右の通り陳述いたします。何卒原判決破毀の上更に相当なる御裁判を仰ぐ次第であります。
(以下追加分)
第四点 第一点の上告理由(昭和二十八年六月二十九日附)に於て仮りに其理由認められず原判決の全趣旨に於て之れが判断を為したもの(斯の如き記載は発見出来ないことは明瞭なりと確信する)とせば、原判決は重大なる事実の誤認を為したもので破毀せらるべきである。
本件手形の所有権は上告人等より、手形割引の方法に依つて金融を得る目的で若し之れが金融不成功の場合は速かに振出人たる上告人等に返還すべき約にて第一審証人中島正の紹介によつて、第一審証人寺尾六次郎に(金融仲介人)交付移転され寺尾から、同じく金融仲介人原審証人仲田正己に交付されたるも、金融不成功に終りたる為め一旦右仲田より寺尾に返還された後、右両人が被上告会社に赴き被上告会社の専務取締役たる第一審証人松田宗司に之れが割引の為め交附され、同人は銀行に知り合もあり優秀な手形なら割引出来ると謂つて、同人が之を預つたもので、右証人仲田が被上告会社に対し負担せる二四〇万円の債務の弁済の為めに交付せられたものでないことは、第一審証人中島正、寺尾六次郎、岩崎清並に第二審証人仲田正己の各証言で明かである。

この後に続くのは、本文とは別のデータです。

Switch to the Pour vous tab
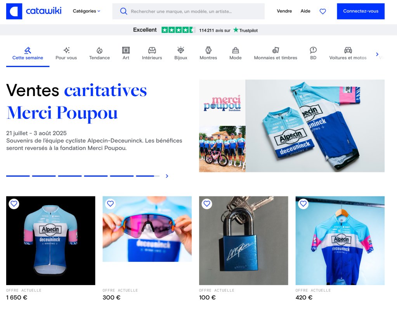Image resolution: width=397 pixels, height=311 pixels. click(66, 53)
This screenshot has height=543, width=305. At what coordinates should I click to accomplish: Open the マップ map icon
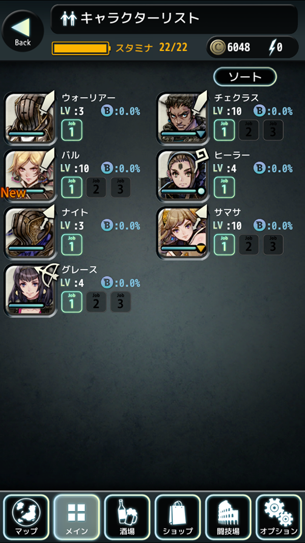26,517
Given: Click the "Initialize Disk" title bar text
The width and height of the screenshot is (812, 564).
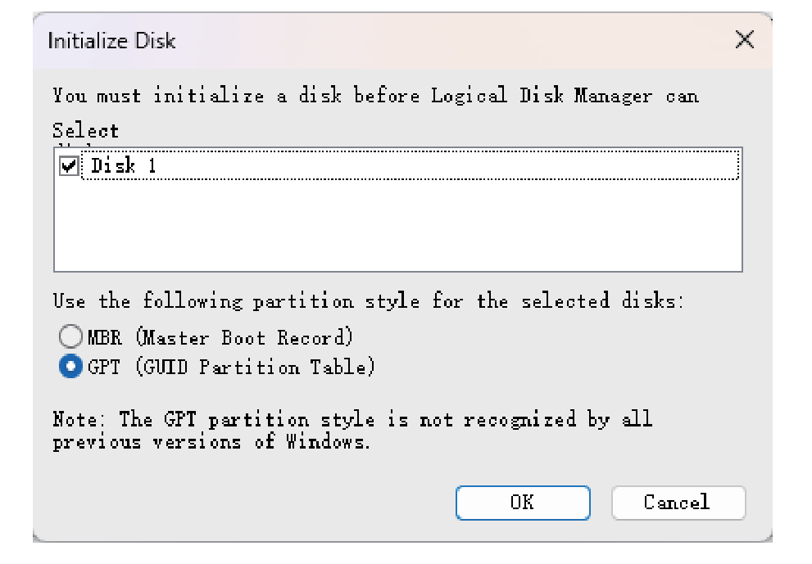Looking at the screenshot, I should point(111,41).
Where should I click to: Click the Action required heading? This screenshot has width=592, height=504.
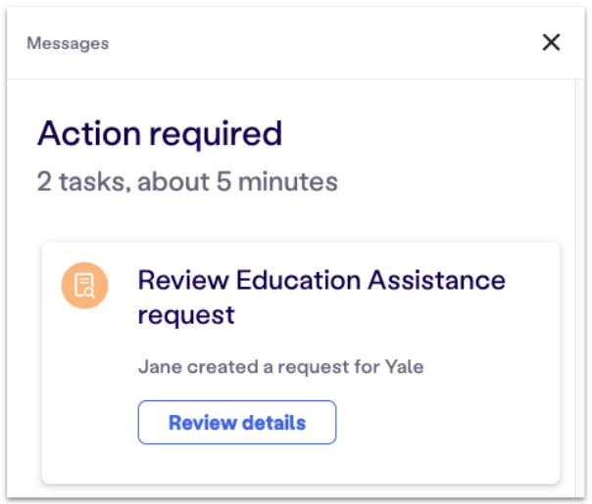click(x=160, y=134)
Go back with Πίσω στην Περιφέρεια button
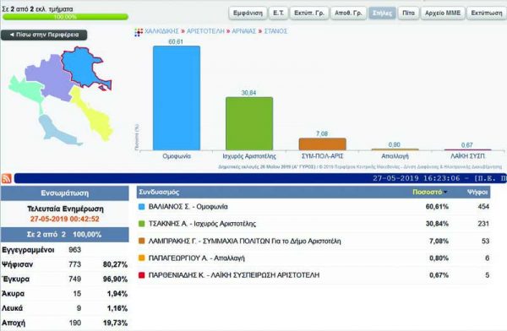The image size is (507, 331). pos(44,35)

本件は被上告会社が訴外仲田正己、寺尾六次郎等が全然無資産にて其貸付けた金二四〇万円の回収が全然不能なる為め偶々右仲田、又は寺尾より割引の仲介を依頼されたのを奇貨として敢へて善意の取得者なりとして本訴に及んだものであることは各証人の証言又は口頭弁論の全趣旨によつて明かである。
原判決が之等上告人等の悪意の抗弁につき判断を与へて、而かも上告人等の此の抗弁を排斥したものとすれば全く重大なる事実の誤認があるものと謂はなければならない。
第五点 原判決は審理不尽又は理由不備の違法がある。
即ち本件手形の振出当時手形受取人を記載しないで発行された事実、之れが補充権限を訴外仲田に与へたものと認定したが、該補充権を仲田が行使して補充を為したか否については何等説明せず単に「右受取人の記入は訴外仲田が右手形を保管中にせられたものと認められる」と説明したに過ぎない。
而して受取人の記入は専ら仲田のみが之を為すべきであつて仮りに仲田以外の者が記入せりとせば権限なき者が記入した不完全手形であつて裏書の連続を欠く次第である。従つて此の点につき明確に説明すべきに不拘何等説明しないのは審理不尽か、理由不備の譏りを免れない。